>> start

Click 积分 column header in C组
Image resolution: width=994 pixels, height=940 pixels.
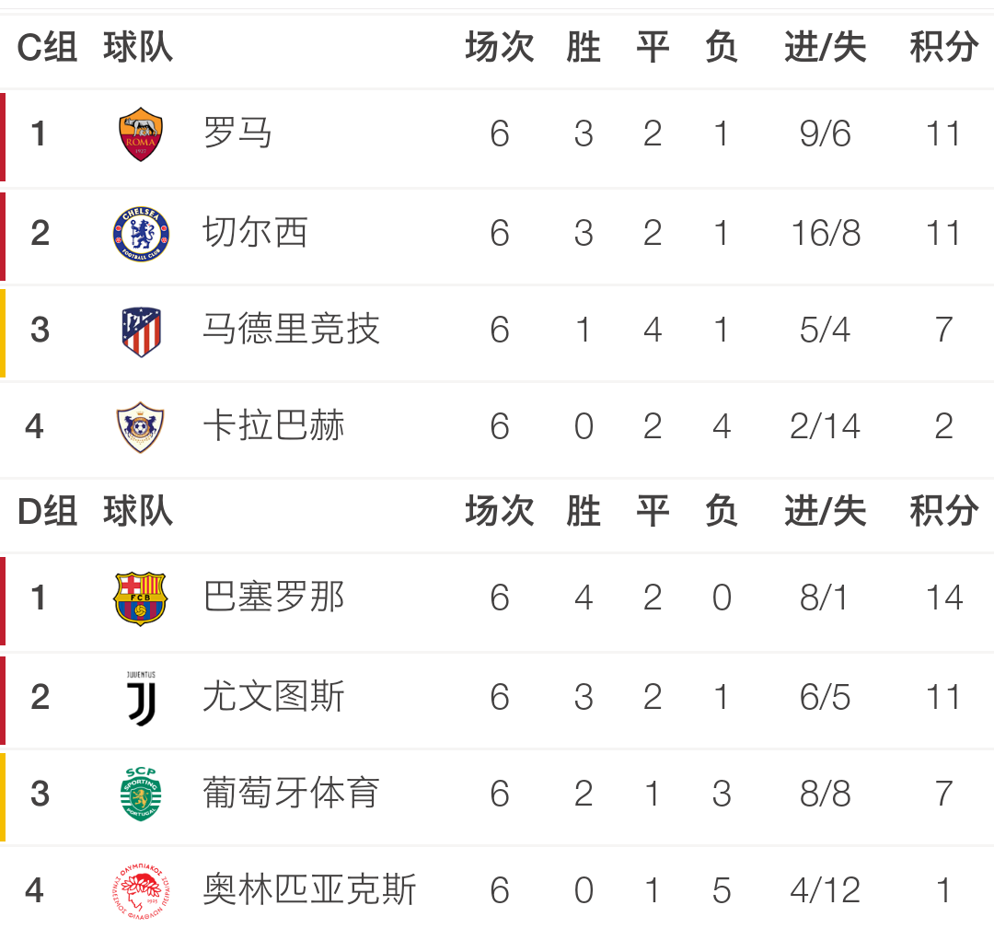coord(943,47)
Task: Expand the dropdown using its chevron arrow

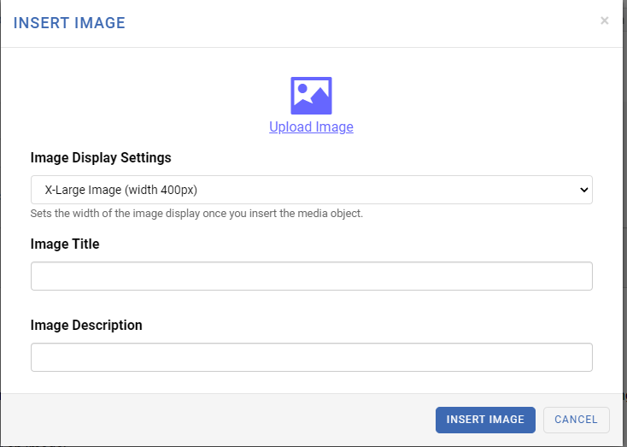Action: tap(583, 190)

>> end

• Work to be completed: Extract each line of the records above that contains the string "using", matching case exactly.

• Result:
Task: Expand the dropdown using its chevron arrow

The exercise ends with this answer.